Was bedeutet das für mich?
Für mich nehme ich aus der Auseinandersetzung mit diesem Thema mit, dass ich den Erhalt der unabhängigen Berichterstattung und dafür den Erhalt des Rundfunkbeitrages unterstütze. Ich setze mich für eine gute Bildung der folgenden Generationen ein, damit wir auch weiterhin in der Lage bleiben, uns ein faktenbasiertes Bild zu verschaffen und auf sozialen Netzwerken geteilte Behauptungen zu hinterfragen.

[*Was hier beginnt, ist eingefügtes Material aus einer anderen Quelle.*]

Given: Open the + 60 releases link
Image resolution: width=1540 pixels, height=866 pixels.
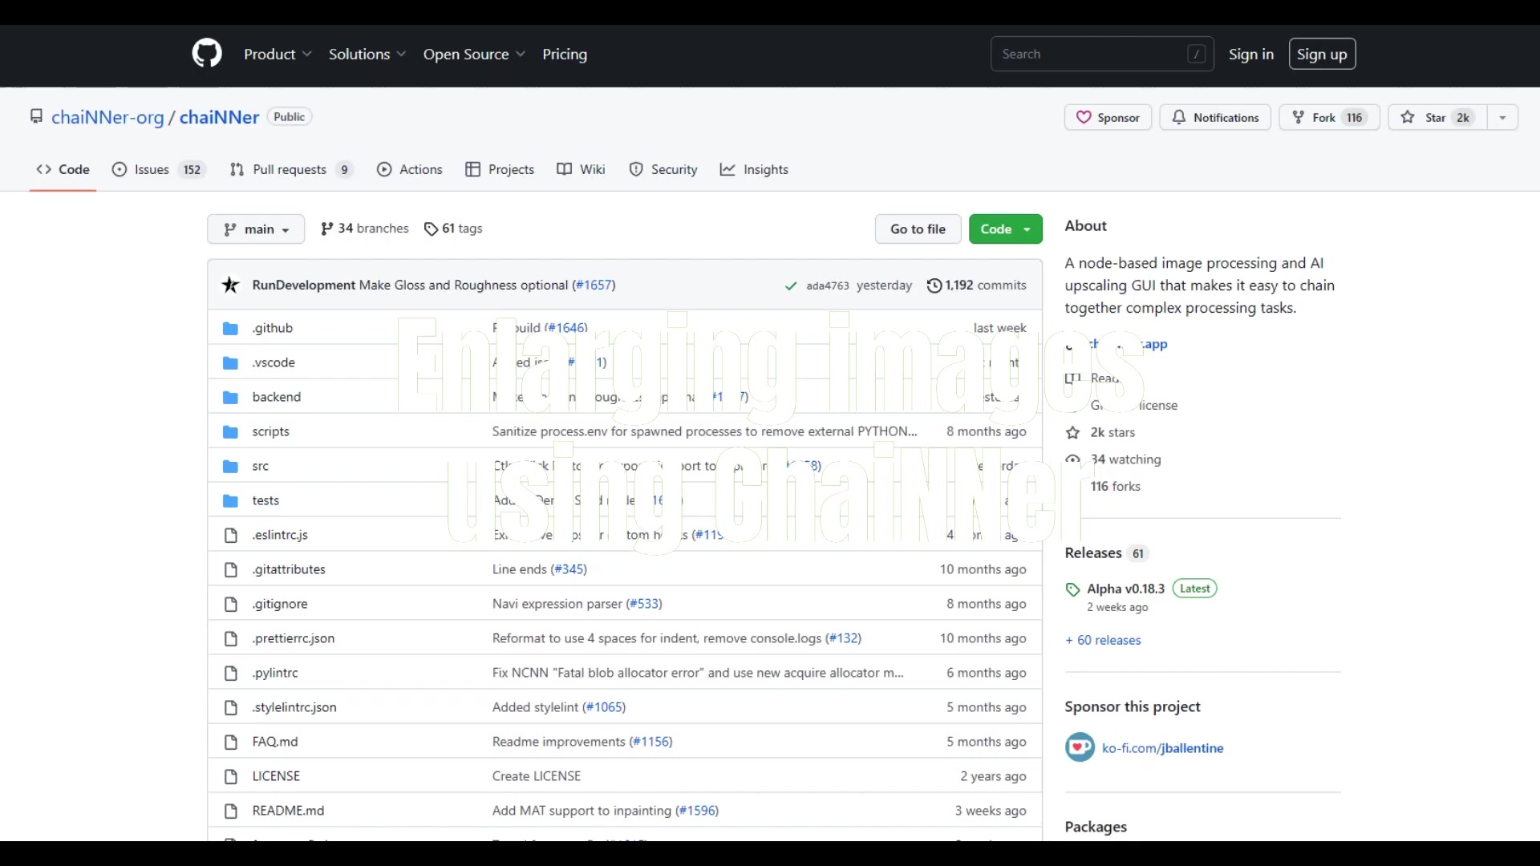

Am Wichtigsten aber bleibt das Zuhören. In einem Seminar zur Gewaltfreien Kommunikation nach Rosenberg blieb mir besonders der Satz im Gedächtnis: „Höre zu, um zu verstehen, nicht um zu antworten.“ Ich versuche also weiterhin meinem Motto zu folgen, gerade auch den Menschen zuzuhören, die vordergründlich eine völlig andere Meinung vertreten als ich selbst. Ich bin überzeugt, dass kein Mensch von Natur aus böse ist und hinter jedem Gedanken eine gute Absicht steckt. Vielleicht haben wir nur unterschiedliche Fakten konsumiert und schätzen eine Situation daher völlig anders ein. Das werde ich nur erfahren, wenn ich dem Anderen zuhöre und nur dann können wir uns beide weiterentwickeln und falsche Annahmen korrigieren.